Professional ratings
Review scores
| Source | Rating |
| AllMusic | Star |
| Entertainment Weekly | B+ |

==Chart performance==
Life Goes On debuted and peaked at number three on the US Billboard 200 in the week of June 13, 2002, with first week sales of 110,000 units. It marked Jones' first top ten album in the United States as well as his biggest sales week yet. The album also reached number two on the Top R&B/Hip-Hop Albums chart. On January 11, 2006, Life Goes On was certified Gold by the Recording Industry Association of America (RIAA).
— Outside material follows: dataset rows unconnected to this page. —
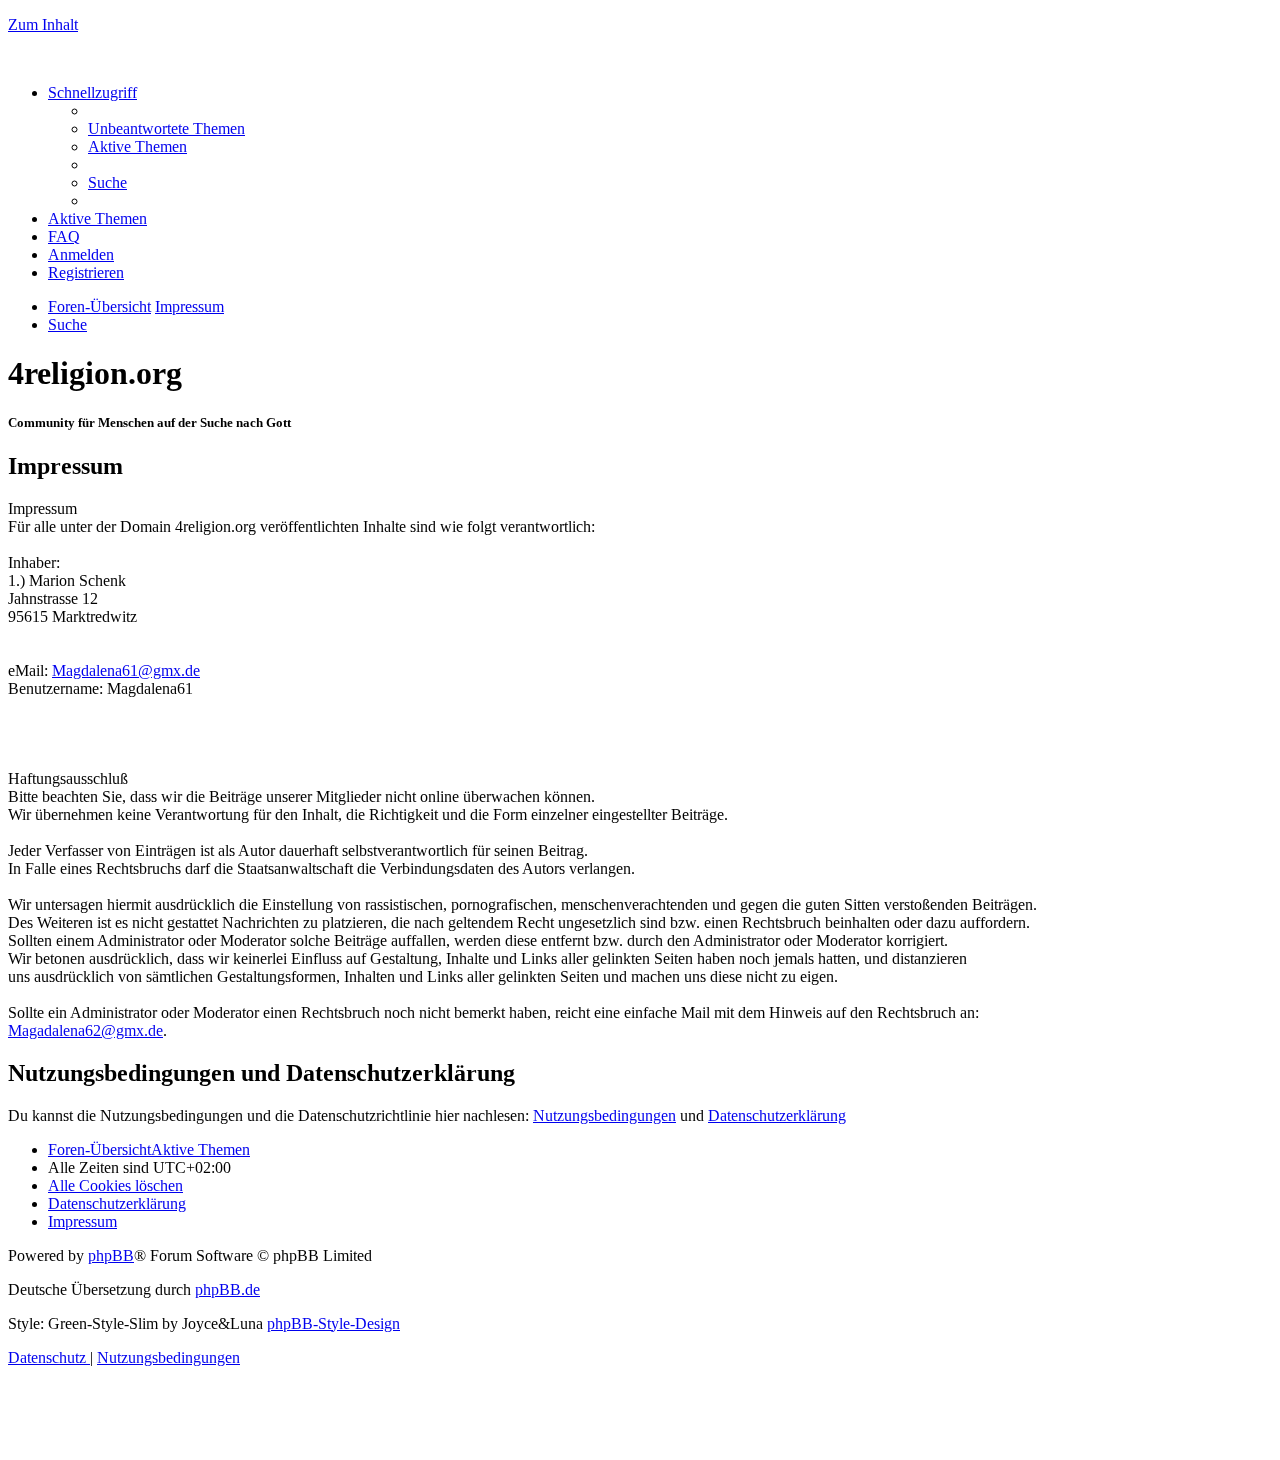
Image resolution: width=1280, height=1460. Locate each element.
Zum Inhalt (43, 24)
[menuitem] (166, 128)
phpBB (111, 1255)
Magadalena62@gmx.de (85, 1030)
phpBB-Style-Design (333, 1323)
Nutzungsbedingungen (604, 1115)
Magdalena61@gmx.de (126, 670)
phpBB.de (227, 1289)
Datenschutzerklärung (777, 1115)
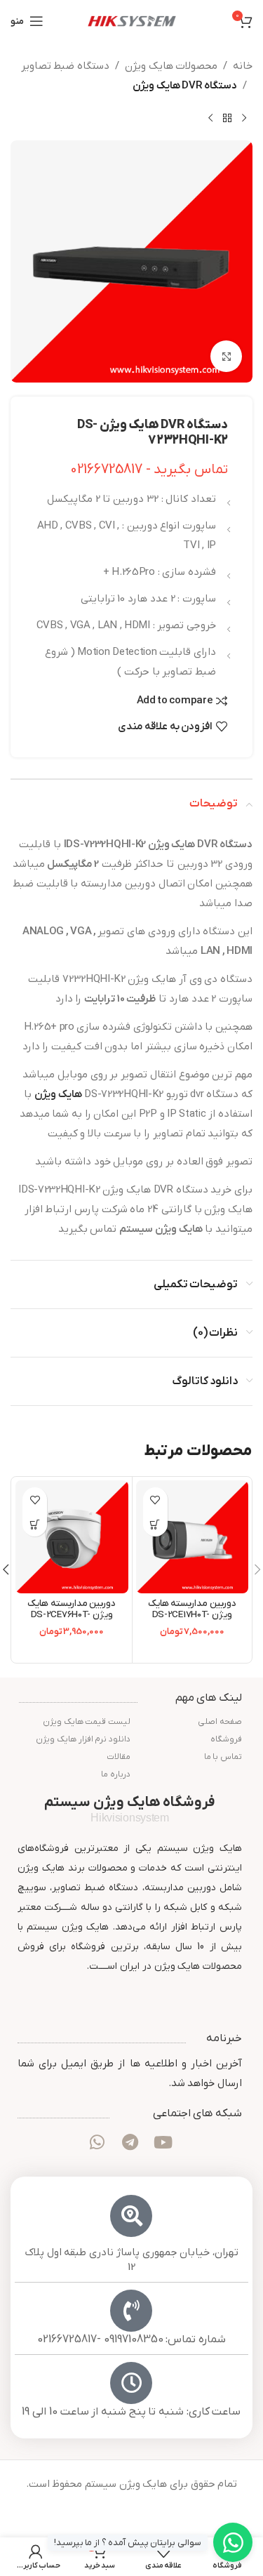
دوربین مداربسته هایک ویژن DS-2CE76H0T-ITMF (71, 1615)
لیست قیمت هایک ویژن (86, 1721)
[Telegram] (129, 2142)
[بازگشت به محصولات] (227, 117)
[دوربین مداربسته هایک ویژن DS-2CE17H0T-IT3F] (192, 1536)
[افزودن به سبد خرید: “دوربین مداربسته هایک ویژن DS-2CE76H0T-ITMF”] (34, 1524)
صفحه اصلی (220, 1721)
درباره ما (115, 1774)
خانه (242, 66)
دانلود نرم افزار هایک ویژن (83, 1739)
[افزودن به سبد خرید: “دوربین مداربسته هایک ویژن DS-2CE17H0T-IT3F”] (155, 1524)
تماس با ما (223, 1756)
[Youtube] (162, 2142)
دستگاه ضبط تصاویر (65, 66)
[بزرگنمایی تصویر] (226, 356)
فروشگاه (226, 1739)
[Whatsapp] (96, 2142)
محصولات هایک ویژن (171, 66)
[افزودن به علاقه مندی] (155, 1499)
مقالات (118, 1756)
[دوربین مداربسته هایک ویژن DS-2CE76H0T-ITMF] (71, 1536)
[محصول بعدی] (210, 117)
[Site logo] (131, 20)
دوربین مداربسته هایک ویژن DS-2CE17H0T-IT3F (192, 1615)
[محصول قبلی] (244, 117)
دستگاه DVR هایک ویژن (185, 86)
By May 2006, the album had sold 610,000 copies in the US.

==Track listing==

Notes
- signifies a co-producer

Life Goes On track listing
| No. | Title | Writer(s) | Producer | Length |
|---|---|---|---|---|
| 1. | "Still" | Jamie Hawkins; Chris Absolam; Richard Smith; | Hawkins; Absolam; Smith; | 3:50 |
| 2. | "Put Me Down" | Edward Ferrell; Darren Lighty; Clifton Lighty; Balewa Muhammad; Keir Gist; Jamie Wilson; | Eddie F.; D. Lighty; | 4:20 |
| 3. | "You Know that I Love You" | Hawkins; Absolam; Smith; | Hawkins; Absolam; Smith; | 4:20 |
| 4. | "Where You Are (Is Where I Wanna Be) (Part 2)" | Donell Jones; Kyle West; | Jones; West^{[a]}; | 3:49 |
| 5. | "Do U Wanna" | Donell Jones; West; | Jones; West^{[a]}; | 4:36 |
| 6. | "Life Goes On" | Jones | Jones | 4:36 |
| 7. | "Freakin' U" | Jones; C. Lighty; Sheldon Harris; | Teflon; Jones^{[a]}; | 3:44 |
| 8. | "Gotta Get Her (Outta My Head)" | Ferrell; D. Lighty; C. Lighty; Muhammad; Gist; Wilson; | Eddie F.; D. Lighty; | 4:11 |
| 9. | "Guilty by Suspicion" | Jones | Jones | 4:32 |
| 10. | "Don't Leave" | Jones; Gregory Silver; | Jones; Sheldon Goode^{[a]}; | 3:47 |
| 11. | "Comeback" | Jones | Jones; Goode; | 4:41 |
| 12. | "I Hope It's You" | Jones | Jones | 5:23 |
| 13. | "Girl's Friend" | Ferrell; D. Lighty; C. Lighty; Muhammad; Delvis Damon; | Eddie F.; D. Lighty; | 4:17 |
| Total length: |  |  |  | 51:52 |

==Charts==

===Weekly charts===

Weekly chart performance for Life Goes On
| Chart (2002) | Peak position |
|---|---|
| French Albums (SNEP) | 85 |
| UK Albums (OCC) | 62 |
| US Billboard 200 | 3 |
| US Top R&B/Hip-Hop Albums (Billboard) | 2 |

=== Year-end charts ===

2002 year-end chart performance for Life Goes On
| Chart (2002) | Position |
|---|---|
| US Billboard 200 | 155 |
| US Top R&B/Hip-Hop Albums (Billboard) | 30 |

==Certifications==

Certifications for Life Goes On
| Region | Certification | Certified units/sales |
| United Kingdom (BPI) | Silver | 60,000^{*} |
| United States (RIAA) | Gold | 500,000^{^} |
^{*} Sales figures based on certification alone. ^{^} Shipments figures based on certification alone.